**Requirement**
Only the lines from the one containing "Task: Click the fullscreen icon in status bar" through the last line of the material should be copied, exactly as written and without pictures.

**Provided entries**

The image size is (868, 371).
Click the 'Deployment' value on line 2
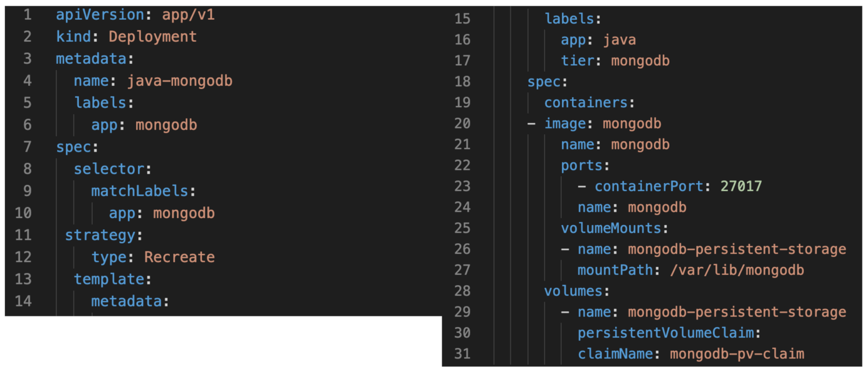153,37
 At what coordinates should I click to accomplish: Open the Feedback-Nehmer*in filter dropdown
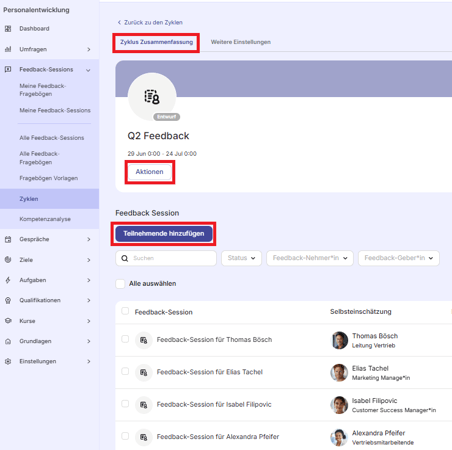(x=310, y=258)
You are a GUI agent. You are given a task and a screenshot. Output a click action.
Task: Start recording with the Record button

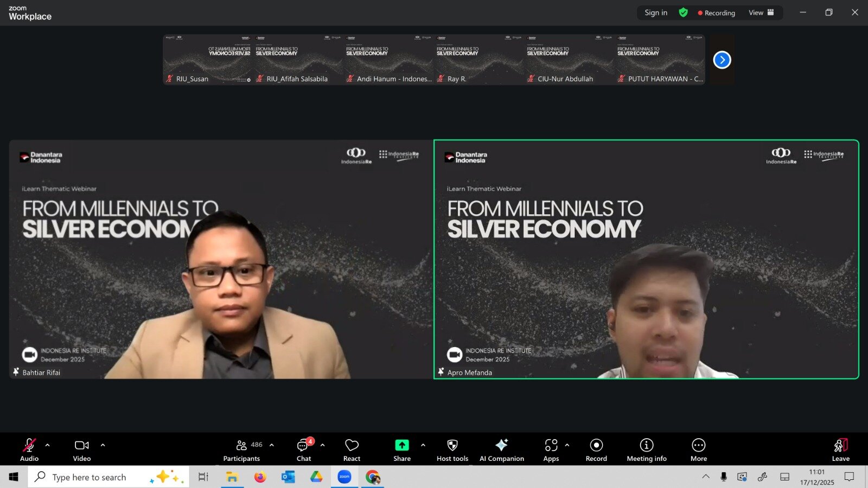click(x=596, y=450)
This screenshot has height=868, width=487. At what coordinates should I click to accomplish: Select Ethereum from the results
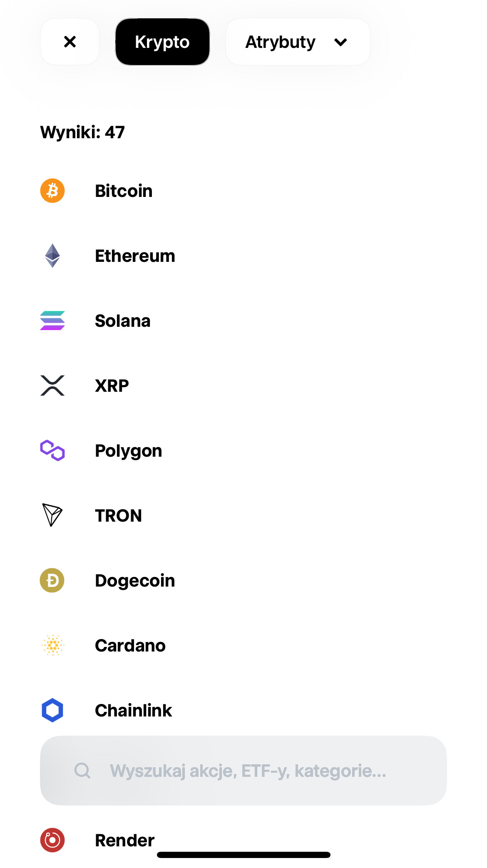pos(135,256)
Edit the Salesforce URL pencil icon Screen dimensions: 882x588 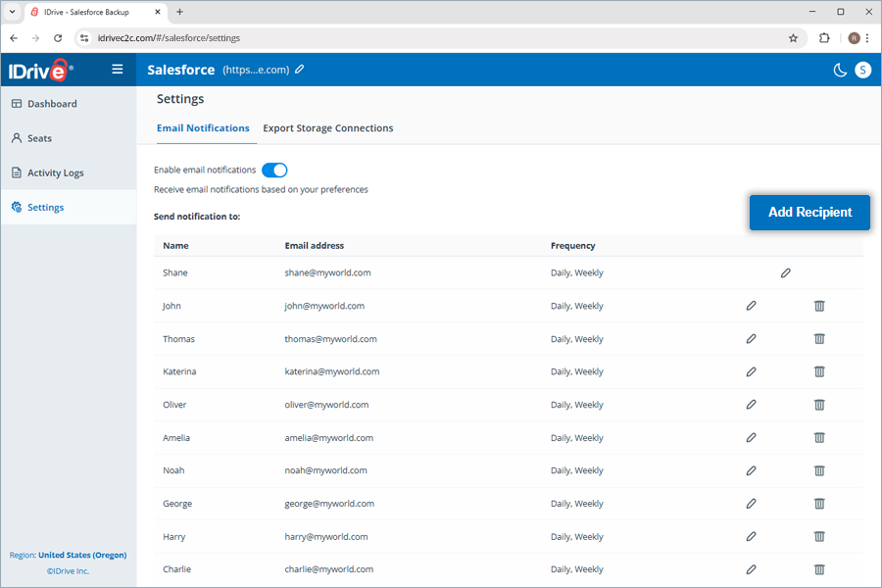point(300,70)
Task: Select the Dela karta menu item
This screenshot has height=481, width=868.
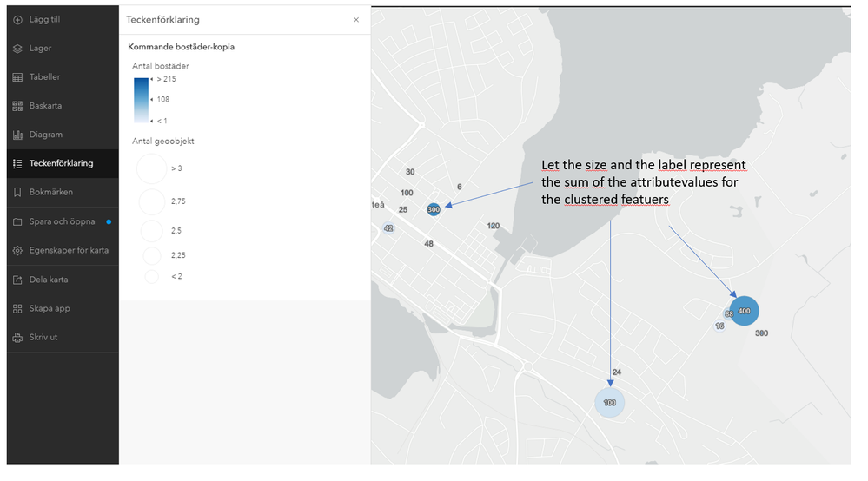Action: [x=49, y=280]
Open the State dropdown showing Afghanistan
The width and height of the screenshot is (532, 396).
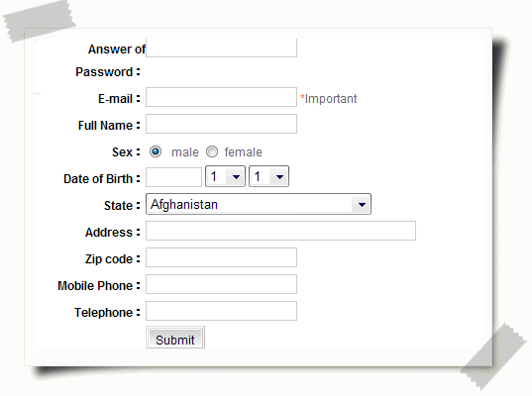click(x=259, y=204)
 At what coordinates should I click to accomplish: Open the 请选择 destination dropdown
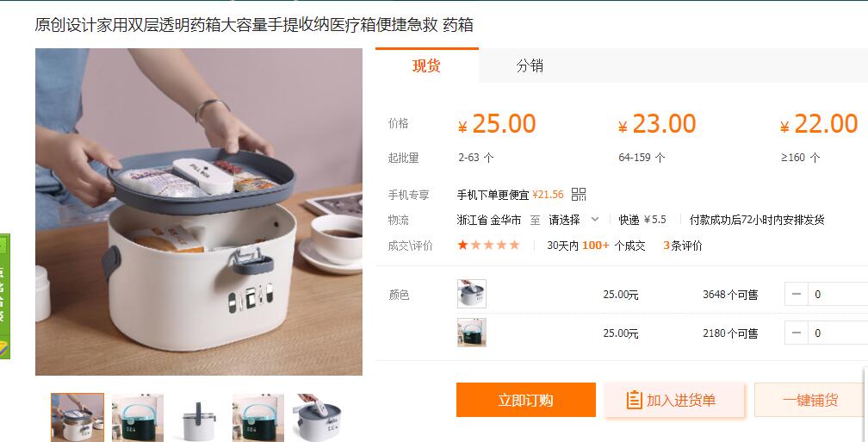coord(574,220)
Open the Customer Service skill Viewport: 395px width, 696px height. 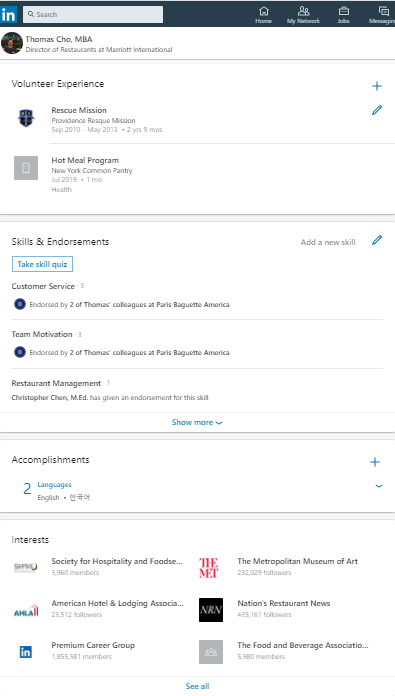coord(43,286)
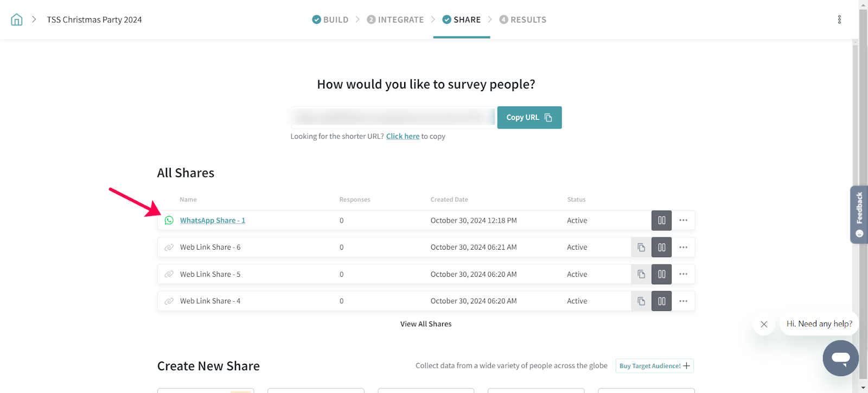Pause Web Link Share - 5
This screenshot has width=868, height=393.
tap(661, 274)
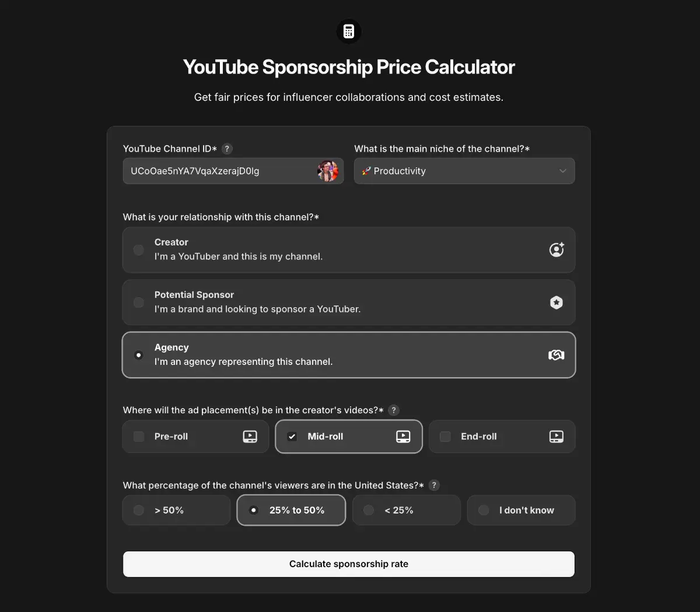Click the calculator icon at page top
Viewport: 700px width, 612px height.
click(x=349, y=31)
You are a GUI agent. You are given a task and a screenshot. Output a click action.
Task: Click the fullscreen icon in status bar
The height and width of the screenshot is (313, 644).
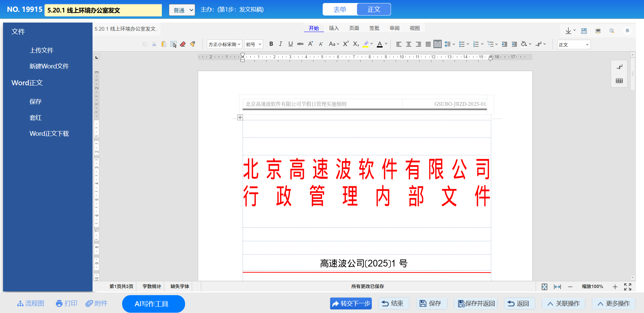(628, 287)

**Result**
Task: Click the fullscreen icon in status bar
The height and width of the screenshot is (313, 644).
(628, 287)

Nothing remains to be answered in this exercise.